The interaction of Menin (MEN1) and MLL (MLL1, KMT2A) is a dependency and potential therapeutic opportunity against NPM1-mutant (NPM1mut) and MLL-rearranged (MLL-r) leukemias. Concomitant activating driver mutations in the gene encoding the tyrosine kinase FLT3 occur in both leukemias and are particularly common in the NPM1mut subtype. Transcriptional profiling upon pharmacological inhibition of the Menin-MLL complex revealed specific changes in gene expression with downregulation of the MEIS1 transcription-factor and its transcriptional target gene FLT3 being most pronounced.
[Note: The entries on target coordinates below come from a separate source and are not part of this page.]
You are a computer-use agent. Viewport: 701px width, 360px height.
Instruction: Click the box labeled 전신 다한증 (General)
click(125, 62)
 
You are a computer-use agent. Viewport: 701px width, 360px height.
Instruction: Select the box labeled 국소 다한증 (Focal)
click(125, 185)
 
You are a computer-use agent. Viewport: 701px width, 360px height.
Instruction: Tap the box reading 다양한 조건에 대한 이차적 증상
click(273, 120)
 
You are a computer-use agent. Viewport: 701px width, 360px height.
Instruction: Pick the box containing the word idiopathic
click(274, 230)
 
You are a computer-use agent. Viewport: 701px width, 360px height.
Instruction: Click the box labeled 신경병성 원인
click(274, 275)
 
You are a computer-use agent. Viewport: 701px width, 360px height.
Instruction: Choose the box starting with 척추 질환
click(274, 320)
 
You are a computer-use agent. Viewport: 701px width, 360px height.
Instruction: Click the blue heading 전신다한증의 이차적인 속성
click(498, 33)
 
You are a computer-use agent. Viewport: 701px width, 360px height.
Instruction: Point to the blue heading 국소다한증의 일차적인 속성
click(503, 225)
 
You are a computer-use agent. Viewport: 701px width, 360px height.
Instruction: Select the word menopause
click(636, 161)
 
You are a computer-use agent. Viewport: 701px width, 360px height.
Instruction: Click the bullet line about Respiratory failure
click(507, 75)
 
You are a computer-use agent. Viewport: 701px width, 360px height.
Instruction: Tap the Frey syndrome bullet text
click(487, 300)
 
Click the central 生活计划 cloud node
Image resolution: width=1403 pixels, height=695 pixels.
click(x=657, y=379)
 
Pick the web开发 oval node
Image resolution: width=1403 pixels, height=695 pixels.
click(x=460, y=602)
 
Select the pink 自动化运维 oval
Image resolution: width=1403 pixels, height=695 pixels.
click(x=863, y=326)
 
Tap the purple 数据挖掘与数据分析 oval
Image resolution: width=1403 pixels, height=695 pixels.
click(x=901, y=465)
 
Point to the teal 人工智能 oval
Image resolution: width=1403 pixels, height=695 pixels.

Combining Menin-MLL-inhibition with specific small-molecule kinase inhibitors of FLT3-phosphorylation resulted in a significantly superior reduction of phosphorylated FLT3 and transcriptional suppression of genes downstream to FLT3 signaling. The drug combination induced synergistic inhibition of proliferation as well as enhanced apoptosis and differentiation compared to single-drug treatment in models of human and murine NPM1mut and MLL-r leukemias harboring an FLT3 mutation. Primary AML cells harvested from patients with NPM1mutFLT3mut AML showed significantly better responses to combined Menin and FLT3-inhibition than to single-drug or vehicle control treatment, while AML cells with wildtype NPM1, MLL, and FLT3 were not affected by any of the two drugs. In vivo treatment of leukemic animals with MLL-r FLT3mut leukemia reduced leukemia burden significantly and prolonged survival compared to the single-drug and vehicle control groups. Our data suggest that combined Menin-MLL and FLT3-inhibition represents a novel and promising therapeutic strategy for patients with NPM1mut or MLL-r leukemia and concurrent FLT3 mutation.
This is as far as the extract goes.